## WORK ITEM:
Only the text belongs in the copy: repeat each record exactly, without pictures.

## SUPPLIED INFORMATION:
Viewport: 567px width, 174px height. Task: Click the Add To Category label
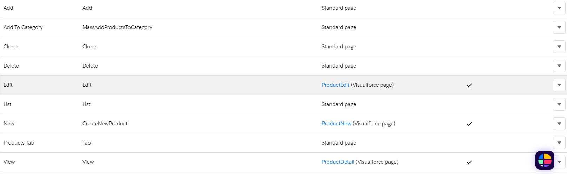pyautogui.click(x=23, y=27)
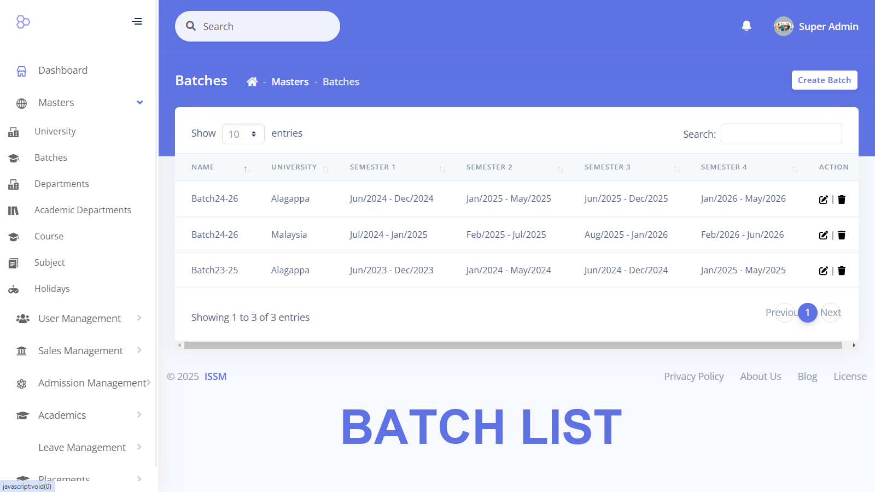
Task: Open the notifications bell
Action: 746,26
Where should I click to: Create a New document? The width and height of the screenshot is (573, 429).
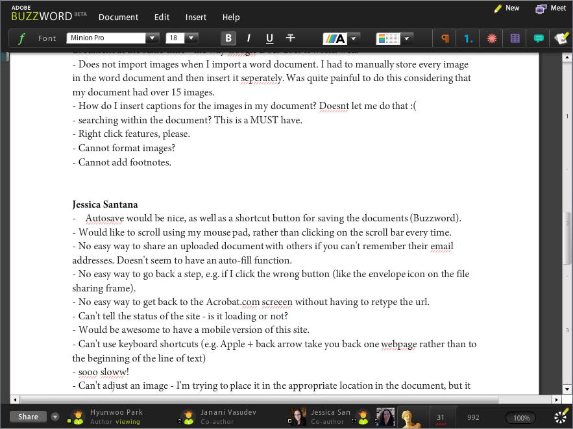click(x=506, y=8)
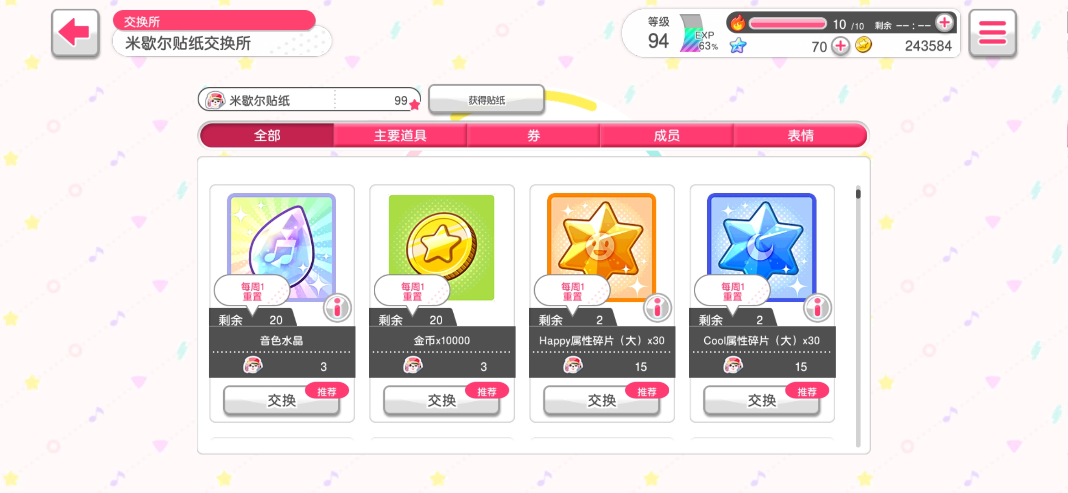
Task: Select the gold coin item thumbnail
Action: pos(441,247)
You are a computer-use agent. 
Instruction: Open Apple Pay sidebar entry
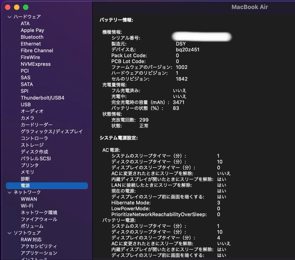(32, 30)
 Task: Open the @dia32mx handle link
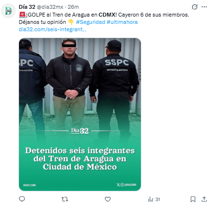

## THE ANSWER:
Viewport: 567px width, 174px height. Task: Click the Add To Category label
pyautogui.click(x=23, y=27)
Task: Open the notifications bell
Action: 746,26
Where should I click to: Create a New document? The width and height of the screenshot is (573, 429).
click(x=506, y=8)
Task: Select the gold coin item thumbnail
Action: pos(441,247)
You are a computer-use agent. 
Instruction: Open Apple Pay sidebar entry
(32, 30)
 Task: Open the @dia32mx handle link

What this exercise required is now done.